Sous Vide Mexican Chocolate Pots du Creme
- Small Bowl
- Ramekins/Small Pots/Custard Cups
- Sous Vide Immersion Circulator
- Cooking Container
- 1 cup heavy whipping cream
- 1/3 cup whole milk
- 1 whole tablet Ibarra Mexican Chocolate chopped
- 1 tbsp sugar
- 3 egg yolks
- 2 tsp cocoa powder
- 1/4 tsp vanilla extract
- 1/8 tsp sea salt
- Elevate the bottom perforated grill of the SousVide Supreme on a non-rusting baking rack or baking platform.
- To properly fill the water bath to the correct level:
- Fill the pots (ramekins or custard cups you will use) with water
- Set the pots on the perforated grill of the water bath
- Add enough water to the bath to bring the water level halfway up the sides of the ramekins
- Remove the pots, empty, and dry well. Set aside.
- Preheat the SousVide Supreme water oven to 180°F.
- In a saucepan on a traditional stovetop, scald the heavy whipping cream and milk. Shut off the heat and pour the milk and cream over the chocolate and sugar. Let sit for 5 minutes.
- Meanwhile, in a small bowl, whisk together the egg yolks, cocoa powder, vanilla and sea salt. Set aside.
- After 5 minutes, stir the chocolate and cream together until well mixed.
- Whisk in the egg mixture.
- Fill the pots with the crème base and put them carefully onto the baking rack in the water oven.

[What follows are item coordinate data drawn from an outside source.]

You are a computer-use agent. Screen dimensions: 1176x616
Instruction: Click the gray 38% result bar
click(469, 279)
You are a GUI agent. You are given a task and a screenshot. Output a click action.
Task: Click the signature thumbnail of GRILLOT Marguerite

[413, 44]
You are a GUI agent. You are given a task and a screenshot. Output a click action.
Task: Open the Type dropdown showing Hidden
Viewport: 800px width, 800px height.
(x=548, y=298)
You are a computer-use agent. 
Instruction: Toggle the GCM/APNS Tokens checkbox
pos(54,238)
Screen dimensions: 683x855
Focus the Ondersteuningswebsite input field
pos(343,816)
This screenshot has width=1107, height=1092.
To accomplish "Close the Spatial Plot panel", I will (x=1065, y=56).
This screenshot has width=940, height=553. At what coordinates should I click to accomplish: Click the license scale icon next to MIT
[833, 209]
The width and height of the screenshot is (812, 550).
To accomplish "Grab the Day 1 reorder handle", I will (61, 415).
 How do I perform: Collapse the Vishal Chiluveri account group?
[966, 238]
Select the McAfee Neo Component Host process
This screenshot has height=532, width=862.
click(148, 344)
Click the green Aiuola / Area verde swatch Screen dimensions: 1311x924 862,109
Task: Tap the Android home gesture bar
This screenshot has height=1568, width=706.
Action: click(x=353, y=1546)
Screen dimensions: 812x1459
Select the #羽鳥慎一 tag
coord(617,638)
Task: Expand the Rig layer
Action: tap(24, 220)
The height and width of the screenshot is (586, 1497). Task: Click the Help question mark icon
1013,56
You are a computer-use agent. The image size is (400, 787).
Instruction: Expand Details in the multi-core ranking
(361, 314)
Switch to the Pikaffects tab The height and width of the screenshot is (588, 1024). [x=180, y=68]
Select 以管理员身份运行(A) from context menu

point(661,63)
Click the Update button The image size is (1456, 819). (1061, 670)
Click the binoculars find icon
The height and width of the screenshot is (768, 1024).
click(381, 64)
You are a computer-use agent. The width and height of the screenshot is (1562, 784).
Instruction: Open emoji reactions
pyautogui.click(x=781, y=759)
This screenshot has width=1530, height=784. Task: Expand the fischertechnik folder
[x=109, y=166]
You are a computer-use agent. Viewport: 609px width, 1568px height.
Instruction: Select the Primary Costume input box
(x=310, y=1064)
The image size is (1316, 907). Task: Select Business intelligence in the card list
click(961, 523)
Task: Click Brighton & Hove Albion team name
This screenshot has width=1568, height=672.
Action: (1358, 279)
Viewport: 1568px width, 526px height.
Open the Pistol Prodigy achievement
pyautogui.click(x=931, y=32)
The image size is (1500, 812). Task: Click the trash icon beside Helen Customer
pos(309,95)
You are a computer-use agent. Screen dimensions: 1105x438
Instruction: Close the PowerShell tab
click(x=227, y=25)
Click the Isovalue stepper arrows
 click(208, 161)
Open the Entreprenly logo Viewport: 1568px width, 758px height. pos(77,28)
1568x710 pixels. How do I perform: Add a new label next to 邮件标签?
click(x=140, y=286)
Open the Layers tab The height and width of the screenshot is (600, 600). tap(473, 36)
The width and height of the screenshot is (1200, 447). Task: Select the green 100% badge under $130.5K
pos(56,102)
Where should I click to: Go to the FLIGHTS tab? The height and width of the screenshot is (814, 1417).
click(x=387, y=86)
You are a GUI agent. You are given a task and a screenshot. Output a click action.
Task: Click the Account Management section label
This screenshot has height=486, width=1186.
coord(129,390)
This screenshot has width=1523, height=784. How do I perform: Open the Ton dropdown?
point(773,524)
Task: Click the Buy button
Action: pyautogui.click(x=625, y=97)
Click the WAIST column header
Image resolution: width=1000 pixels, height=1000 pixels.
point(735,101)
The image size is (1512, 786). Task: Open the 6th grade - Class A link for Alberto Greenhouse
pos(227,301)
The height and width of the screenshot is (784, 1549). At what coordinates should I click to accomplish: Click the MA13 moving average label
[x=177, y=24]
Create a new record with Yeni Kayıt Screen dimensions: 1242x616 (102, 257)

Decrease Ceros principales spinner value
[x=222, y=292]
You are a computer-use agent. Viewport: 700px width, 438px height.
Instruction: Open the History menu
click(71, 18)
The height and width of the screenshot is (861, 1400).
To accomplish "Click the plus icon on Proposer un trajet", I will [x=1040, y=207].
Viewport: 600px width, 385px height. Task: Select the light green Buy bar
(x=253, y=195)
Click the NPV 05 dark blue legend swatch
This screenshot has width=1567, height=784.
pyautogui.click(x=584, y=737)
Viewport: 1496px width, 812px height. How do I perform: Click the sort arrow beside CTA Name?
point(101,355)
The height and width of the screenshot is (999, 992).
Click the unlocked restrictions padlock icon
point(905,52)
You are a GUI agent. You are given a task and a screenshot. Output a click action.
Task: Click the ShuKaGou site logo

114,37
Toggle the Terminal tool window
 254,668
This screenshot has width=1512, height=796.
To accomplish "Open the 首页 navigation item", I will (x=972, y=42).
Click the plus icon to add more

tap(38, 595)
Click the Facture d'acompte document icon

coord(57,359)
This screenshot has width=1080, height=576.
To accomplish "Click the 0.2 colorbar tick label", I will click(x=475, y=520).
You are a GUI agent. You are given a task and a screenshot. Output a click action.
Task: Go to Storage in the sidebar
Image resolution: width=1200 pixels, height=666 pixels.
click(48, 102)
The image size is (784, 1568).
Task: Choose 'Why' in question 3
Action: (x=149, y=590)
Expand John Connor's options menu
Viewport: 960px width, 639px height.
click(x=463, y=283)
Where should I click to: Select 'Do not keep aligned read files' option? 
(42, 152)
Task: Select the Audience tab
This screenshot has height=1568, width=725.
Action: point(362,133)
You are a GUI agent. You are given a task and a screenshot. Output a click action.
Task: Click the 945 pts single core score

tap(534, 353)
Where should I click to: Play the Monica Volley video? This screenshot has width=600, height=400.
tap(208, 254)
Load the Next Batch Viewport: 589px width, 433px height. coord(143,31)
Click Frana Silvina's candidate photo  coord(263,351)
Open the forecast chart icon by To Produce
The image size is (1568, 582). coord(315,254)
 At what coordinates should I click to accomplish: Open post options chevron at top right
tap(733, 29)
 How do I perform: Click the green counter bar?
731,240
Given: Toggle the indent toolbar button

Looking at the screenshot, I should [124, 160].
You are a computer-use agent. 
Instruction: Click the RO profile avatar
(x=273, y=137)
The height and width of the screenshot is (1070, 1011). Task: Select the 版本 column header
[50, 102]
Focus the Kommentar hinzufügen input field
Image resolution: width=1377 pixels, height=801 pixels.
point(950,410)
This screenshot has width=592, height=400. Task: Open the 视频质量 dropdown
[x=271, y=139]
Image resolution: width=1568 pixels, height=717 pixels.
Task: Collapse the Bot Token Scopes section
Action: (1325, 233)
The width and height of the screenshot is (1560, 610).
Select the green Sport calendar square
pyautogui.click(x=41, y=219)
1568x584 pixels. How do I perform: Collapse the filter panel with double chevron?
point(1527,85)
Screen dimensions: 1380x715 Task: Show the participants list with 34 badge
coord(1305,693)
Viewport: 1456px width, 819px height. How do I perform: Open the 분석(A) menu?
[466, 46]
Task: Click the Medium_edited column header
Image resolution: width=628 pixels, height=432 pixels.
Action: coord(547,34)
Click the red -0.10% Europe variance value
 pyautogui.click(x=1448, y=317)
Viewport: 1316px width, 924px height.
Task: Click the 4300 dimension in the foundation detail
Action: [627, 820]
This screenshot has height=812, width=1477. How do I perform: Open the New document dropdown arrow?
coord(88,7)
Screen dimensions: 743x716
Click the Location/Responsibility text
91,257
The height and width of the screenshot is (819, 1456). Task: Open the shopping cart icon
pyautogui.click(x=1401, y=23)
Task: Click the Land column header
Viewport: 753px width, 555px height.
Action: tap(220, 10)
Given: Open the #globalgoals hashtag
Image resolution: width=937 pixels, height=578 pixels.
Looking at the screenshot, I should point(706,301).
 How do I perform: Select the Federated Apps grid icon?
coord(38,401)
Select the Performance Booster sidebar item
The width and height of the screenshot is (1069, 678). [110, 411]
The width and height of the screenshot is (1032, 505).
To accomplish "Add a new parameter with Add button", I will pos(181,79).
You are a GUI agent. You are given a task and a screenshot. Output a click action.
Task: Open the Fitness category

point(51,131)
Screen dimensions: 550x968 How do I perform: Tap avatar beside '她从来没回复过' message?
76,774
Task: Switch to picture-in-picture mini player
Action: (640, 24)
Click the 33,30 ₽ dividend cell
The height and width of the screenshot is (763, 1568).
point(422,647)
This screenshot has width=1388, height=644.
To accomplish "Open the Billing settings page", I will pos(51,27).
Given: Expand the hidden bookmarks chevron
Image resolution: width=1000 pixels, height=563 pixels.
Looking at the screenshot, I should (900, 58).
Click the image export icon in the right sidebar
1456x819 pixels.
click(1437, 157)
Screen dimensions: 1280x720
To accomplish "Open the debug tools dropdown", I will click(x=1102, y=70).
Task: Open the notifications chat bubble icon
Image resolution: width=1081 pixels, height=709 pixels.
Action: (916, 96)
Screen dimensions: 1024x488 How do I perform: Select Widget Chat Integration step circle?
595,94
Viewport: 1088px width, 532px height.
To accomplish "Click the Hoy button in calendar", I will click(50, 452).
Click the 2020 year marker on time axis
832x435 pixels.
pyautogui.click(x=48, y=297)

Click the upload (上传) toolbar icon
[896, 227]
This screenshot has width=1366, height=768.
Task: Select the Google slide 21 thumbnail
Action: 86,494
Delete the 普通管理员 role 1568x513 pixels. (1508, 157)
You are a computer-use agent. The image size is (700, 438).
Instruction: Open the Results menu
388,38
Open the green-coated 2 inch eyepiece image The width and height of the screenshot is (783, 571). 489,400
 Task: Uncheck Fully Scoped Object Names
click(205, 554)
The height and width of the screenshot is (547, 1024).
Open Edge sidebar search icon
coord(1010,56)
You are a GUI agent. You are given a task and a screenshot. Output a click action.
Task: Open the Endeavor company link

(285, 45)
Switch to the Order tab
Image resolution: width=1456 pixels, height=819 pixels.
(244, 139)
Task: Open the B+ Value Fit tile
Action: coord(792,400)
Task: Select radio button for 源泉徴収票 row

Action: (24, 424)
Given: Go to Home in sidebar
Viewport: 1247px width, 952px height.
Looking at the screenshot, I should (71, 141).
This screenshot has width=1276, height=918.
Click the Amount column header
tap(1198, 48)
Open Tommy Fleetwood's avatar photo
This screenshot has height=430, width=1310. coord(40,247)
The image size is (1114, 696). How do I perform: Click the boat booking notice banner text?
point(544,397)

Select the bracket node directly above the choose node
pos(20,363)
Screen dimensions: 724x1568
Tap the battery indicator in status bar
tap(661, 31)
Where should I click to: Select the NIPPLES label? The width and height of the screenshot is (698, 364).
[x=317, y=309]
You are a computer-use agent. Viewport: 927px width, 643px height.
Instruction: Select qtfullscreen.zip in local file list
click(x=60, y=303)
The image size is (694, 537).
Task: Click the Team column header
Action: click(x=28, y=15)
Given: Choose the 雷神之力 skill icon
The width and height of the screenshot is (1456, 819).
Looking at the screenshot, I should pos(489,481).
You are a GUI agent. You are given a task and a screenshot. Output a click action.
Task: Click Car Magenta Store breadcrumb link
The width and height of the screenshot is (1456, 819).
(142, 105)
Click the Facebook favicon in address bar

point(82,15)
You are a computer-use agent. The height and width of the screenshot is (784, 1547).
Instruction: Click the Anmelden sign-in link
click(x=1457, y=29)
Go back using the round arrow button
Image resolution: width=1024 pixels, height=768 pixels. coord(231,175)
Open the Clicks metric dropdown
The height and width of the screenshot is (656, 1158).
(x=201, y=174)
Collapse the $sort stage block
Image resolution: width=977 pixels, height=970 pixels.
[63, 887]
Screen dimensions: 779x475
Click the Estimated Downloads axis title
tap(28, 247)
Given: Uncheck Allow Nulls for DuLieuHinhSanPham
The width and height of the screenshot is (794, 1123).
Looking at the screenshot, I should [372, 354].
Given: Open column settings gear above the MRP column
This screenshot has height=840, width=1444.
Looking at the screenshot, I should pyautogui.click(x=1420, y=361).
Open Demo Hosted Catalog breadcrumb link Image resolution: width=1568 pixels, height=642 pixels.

Cover the pots with a sheet of aluminum foil or plastic wrap (cling film) to keep drops of condensation out.
- Cook in the cooking container for 30 minutes, or until the centers are almost set but still a bit wobbly.
- Remove the pots, from the cooking container, and let them cool for about 20 minutes at room temperature; then chill them, in the refrigerator for at least 2 hours prior to serving.
- Garnish with the shaved Mexican chocolate and a dollop of freshly whipped cream.